**提示文:**
----------

2018-12-27 20:33:49 | 音楽

コーリー・セロヴシェクはスイスのClavesレーベルに録音しているヴァイオリニスト。Clavesは海外ではそれほど廉価レーベルというイメージはないようだが、何故か日本ではやたらと安く売られている。以前取り上げたものの中ではアバドの協奏曲集がこのレーベルであった。ここはメインストリームとは言い難いちょっと変わったアーティストを取り上げるレーベルであるようだ。Signumも最近は単純な廉価レーベルではなく、ジェームズ・ローズのようなちょっと捻ったアーティストを取り上げるレーベルになってきており、中小レーベルではこういうやり方が流行しているようである。

この人の録音はベートーヴェンのヴァイオリン・ソナタ全集があちらの著名な賞を取ったとかでそこそこ話題になったのだろうか。2007年録音であるから今となっては新しいとは言い難い。Clavesレーベルは中小とはいえ、30年近い歴史を持つそうで日本ではあまり知られていない面白いアーティストの録音を大量に持っているようで今後の展開も楽しみである。中には大家の古い録音もあるようだが、ハイレゾ好きとしてはなるべく若い人の新しい録音を漁るのが筋であろう。2007年であれば最新とはいえなくても既にハイレゾ録音が広まりつつある時期であり、録音も期待していた。録音はまあ、及第点である。問題は演奏の方。サラサラと流れる流麗な演奏と言えなくもないのだが、なにせ曲はベートーヴェンである。ピリオド楽器を握っているならともかく、この薄味さっぱりには何とも食い足りなさが残った。1500円で全集が買えると思えばコスパはかなり良いのであるが・・・。

この時点でこのヴァイオリニストとは今後縁がなかろうと思っていたのだが、ヴュータン、ヴィエニャフスキの協奏曲の録音が出ていることに気づいた。この分野は録音されることが少なくなってきている。最近メジャーで録音している人がいるのであろうか?ヴァイオリニストと言うよりはハイレゾ新録でこれらの曲が聴きたくて購入。図らずも再び縁ができたというわけだ。この録音は2011年ということになっている。後ろ姿しか写っていないベートーヴェンのジャケと違ってジャケにちゃんとした写真が載っている。如何にも禿げそうだがなかなか初々しいイケメンである。

----------

**課題:**
a. セロヴシェクの録音についての文章から、「2018-12-27 20:33:49 | 音楽」で始まり「かなり良いのであるが・・・。」で終わる部分をそのまま書き写せ。
b. 次の三つの記述がセロヴシェクの録音についての文章と合っているか、それぞれ「はい」か「いいえ」で答え、判断の決め手となる文章中の語句を正確に引用せよ。(i) ベートーヴェンのヴァイオリン・ソナタ全集は2007年に録音された。(ii) 筆者はベートーヴェンの全集の演奏に十分満足した。(iii) ヴュータン、ヴィエニャフスキの協奏曲の録音は2011年のものとされている。
c. セロヴシェクの録音についての文章を、最後の文の後から書き継いでください。
後に続く行は使わなくてよい。

**資料:**
----------

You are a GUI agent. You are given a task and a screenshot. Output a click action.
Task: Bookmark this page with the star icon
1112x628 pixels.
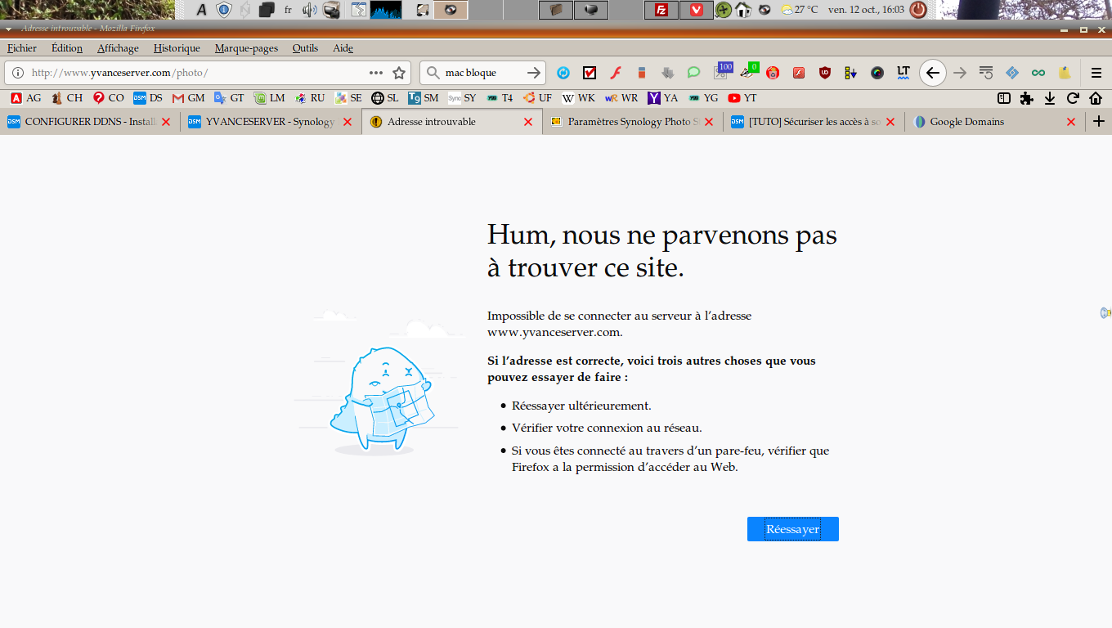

----------

**回答一覧:**
a.
2018-12-27 20:33:49 | 音楽

コーリー・セロヴシェクはスイスのClavesレーベルに録音しているヴァイオリニスト。Clavesは海外ではそれほど廉価レーベルというイメージはないようだが、何故か日本ではやたらと安く売られている。以前取り上げたものの中ではアバドの協奏曲集がこのレーベルであった。ここはメインストリームとは言い難いちょっと変わったアーティストを取り上げるレーベルであるようだ。Signumも最近は単純な廉価レーベルではなく、ジェームズ・ローズのようなちょっと捻ったアーティストを取り上げるレーベルになってきており、中小レーベルではこういうやり方が流行しているようである。

この人の録音はベートーヴェンのヴァイオリン・ソナタ全集があちらの著名な賞を取ったとかでそこそこ話題になったのだろうか。2007年録音であるから今となっては新しいとは言い難い。Clavesレーベルは中小とはいえ、30年近い歴史を持つそうで日本ではあまり知られていない面白いアーティストの録音を大量に持っているようで今後の展開も楽しみである。中には大家の古い録音もあるようだが、ハイレゾ好きとしてはなるべく若い人の新しい録音を漁るのが筋であろう。2007年であれば最新とはいえなくても既にハイレゾ録音が広まりつつある時期であり、録音も期待していた。録音はまあ、及第点である。問題は演奏の方。サラサラと流れる流麗な演奏と言えなくもないのだが、なにせ曲はベートーヴェンである。ピリオド楽器を握っているならともかく、この薄味さっぱりには何とも食い足りなさが残った。1500円で全集が買えると思えばコスパはかなり良いのであるが・・・。

b.
(i) はい。「2007年録音であるから今となっては新しいとは言い難い」
(ii) いいえ。「この薄味さっぱりには何とも食い足りなさが残った」
(iii) はい。「この録音は2011年ということになっている」

c.
私にとってヴュータン、ヴィエニャフスキはハイフェッツとパールマンが基準となっていた。私の印象ではこれらの曲は技巧曲であった。それが・・・セロヴシェクの録音は何とも美しいのだ。これはR. カプソンに匹敵するレベルの美音家である。慌ててベートーヴェンも聴き直してみた。サラサラ流れてつまらないという印象は変わらなかったが音はよく聴いたら美しい。演奏傾向が気に入らなかったので音色に注意が行っていなかったのだ。ただ、ベートーヴェンのソナタは音色の美しさだけでは持たない曲であるという印象は変わらない。美音家のベートーヴェンはズカーマンを持っていてこちらは文句なしなのだが・・・。

セロヴシェクのベートーヴェンでがっかりした人は是非ヴュータンとヴィエニャフスキの録音を試聴して頂きたい。イメージが変わること請け合いである。オケも録音の悪さもあってとても荒っぽいハイフェッツ盤と全く異なる美しい演奏だ。指揮者はこれまたOndineのエネスコ以来再び縁のできたハヌゥ・リントゥである。